__EXERCISE TASKS__:
- A) Reproduce everything in the model compilation options from "--data-mean ：specifies a" down to "to convolution layer.".
- B) In the model compilation options, what is the default input image format for --pixel-format?
- C) From the model compilation options, list every option whose name consists of exactly two words joined by a single hyphen.

__PASSAGE PROVIDED__:
===

The model compilation options are described as:

-C ：specifies to execute the main command until C code is generated.
--calibrate-dataset：specifies the calibration image used for quantization.
--model-file ：specifies a MobileNet model downloaded to the current directory. A Caffe model is divided into two files. The files following the option are not sequence-sensitive.
--data-mean ：specifies a mean.
--data-scale ：specifies a scale.
--output ：specifies the current directory as the path to store files that you need to generate.
--board ：specifies the platform as the destination platform.
--quantization-scheme ：specifies a quantization scheme.
--pixel-format：specifies the input image format required by the model, the default is RGB, and the BGR image needs to be set to BGR when the model is trained.
--fuse-conv-relu：specifies relu fuse to convolution layer.

===

__SUPPLIED MATERIAL__:
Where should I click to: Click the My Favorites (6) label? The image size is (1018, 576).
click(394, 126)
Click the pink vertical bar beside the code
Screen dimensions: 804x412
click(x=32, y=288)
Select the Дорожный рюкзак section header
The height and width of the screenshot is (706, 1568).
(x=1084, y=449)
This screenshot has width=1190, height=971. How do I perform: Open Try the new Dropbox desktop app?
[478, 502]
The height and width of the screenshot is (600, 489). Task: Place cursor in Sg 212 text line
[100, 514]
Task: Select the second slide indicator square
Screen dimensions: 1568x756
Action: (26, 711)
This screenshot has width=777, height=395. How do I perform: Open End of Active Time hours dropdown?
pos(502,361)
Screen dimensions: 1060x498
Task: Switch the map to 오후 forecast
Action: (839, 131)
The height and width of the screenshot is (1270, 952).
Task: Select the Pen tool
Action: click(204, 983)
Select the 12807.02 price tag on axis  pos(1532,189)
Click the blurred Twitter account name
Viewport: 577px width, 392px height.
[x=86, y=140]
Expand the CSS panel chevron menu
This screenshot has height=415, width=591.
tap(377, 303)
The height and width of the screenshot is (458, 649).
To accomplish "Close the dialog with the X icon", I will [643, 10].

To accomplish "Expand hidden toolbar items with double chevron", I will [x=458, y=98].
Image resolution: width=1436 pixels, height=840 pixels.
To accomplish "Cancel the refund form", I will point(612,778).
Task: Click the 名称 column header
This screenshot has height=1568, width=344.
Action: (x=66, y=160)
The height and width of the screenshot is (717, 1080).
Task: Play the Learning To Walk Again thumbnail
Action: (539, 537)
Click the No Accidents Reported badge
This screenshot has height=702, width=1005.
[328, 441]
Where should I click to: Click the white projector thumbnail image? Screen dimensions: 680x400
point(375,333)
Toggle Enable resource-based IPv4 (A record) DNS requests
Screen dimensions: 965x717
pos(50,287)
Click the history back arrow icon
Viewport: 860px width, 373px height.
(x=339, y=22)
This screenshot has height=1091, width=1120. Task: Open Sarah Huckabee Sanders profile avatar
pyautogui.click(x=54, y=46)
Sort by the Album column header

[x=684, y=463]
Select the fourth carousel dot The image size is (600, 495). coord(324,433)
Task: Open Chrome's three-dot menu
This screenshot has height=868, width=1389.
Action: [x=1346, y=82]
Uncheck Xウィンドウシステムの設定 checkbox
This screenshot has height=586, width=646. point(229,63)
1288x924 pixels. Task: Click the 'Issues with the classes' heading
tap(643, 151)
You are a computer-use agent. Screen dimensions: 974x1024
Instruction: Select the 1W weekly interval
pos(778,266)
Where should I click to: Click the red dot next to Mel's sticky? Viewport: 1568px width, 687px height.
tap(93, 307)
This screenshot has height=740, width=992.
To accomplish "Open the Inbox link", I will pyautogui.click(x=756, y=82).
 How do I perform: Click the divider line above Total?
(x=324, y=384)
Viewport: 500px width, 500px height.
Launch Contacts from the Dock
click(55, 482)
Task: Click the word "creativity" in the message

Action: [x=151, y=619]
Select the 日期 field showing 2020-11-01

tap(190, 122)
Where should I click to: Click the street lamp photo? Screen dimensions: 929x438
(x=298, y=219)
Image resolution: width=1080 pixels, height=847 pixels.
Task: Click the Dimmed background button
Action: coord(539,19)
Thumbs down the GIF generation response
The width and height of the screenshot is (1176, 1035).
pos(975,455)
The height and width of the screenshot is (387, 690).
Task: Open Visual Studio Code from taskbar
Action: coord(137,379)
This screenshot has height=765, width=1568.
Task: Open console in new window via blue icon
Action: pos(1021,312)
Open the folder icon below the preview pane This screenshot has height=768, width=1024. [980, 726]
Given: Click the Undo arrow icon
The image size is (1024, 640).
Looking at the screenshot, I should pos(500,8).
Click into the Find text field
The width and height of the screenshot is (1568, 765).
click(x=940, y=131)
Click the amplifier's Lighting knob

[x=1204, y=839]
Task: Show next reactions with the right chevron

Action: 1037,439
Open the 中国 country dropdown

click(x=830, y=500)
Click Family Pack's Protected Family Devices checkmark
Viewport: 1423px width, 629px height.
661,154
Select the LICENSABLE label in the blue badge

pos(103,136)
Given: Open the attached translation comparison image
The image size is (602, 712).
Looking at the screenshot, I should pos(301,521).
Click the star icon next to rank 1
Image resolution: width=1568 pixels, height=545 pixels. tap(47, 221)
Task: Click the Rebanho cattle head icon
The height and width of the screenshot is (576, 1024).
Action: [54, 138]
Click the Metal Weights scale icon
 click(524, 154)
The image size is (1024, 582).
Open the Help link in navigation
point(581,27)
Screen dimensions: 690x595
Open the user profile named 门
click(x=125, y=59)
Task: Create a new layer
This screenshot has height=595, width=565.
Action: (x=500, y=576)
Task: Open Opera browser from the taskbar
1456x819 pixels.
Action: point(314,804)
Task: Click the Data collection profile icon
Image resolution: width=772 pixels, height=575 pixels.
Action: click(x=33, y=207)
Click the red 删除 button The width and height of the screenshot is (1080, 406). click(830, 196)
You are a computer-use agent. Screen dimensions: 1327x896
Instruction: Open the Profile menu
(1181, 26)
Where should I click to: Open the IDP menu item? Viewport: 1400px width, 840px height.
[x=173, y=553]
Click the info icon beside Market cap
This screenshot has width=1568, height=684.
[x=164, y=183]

===

__SOLUTION SET__:
- A)
--data-mean ：specifies a mean.
--data-scale ：specifies a scale.
--output ：specifies the current directory as the path to store files that you need to generate.
--board ：specifies the platform as the destination platform.
--quantization-scheme ：specifies a quantization scheme.
--pixel-format：specifies the input image format required by the model, the default is RGB, and the BGR image needs to be set to BGR when the model is trained.
--fuse-conv-relu：specifies relu fuse to convolution layer.

- B) RGB

- C)
--calibrate-dataset
--model-file
--data-mean
--data-scale
--quantization-scheme
--pixel-format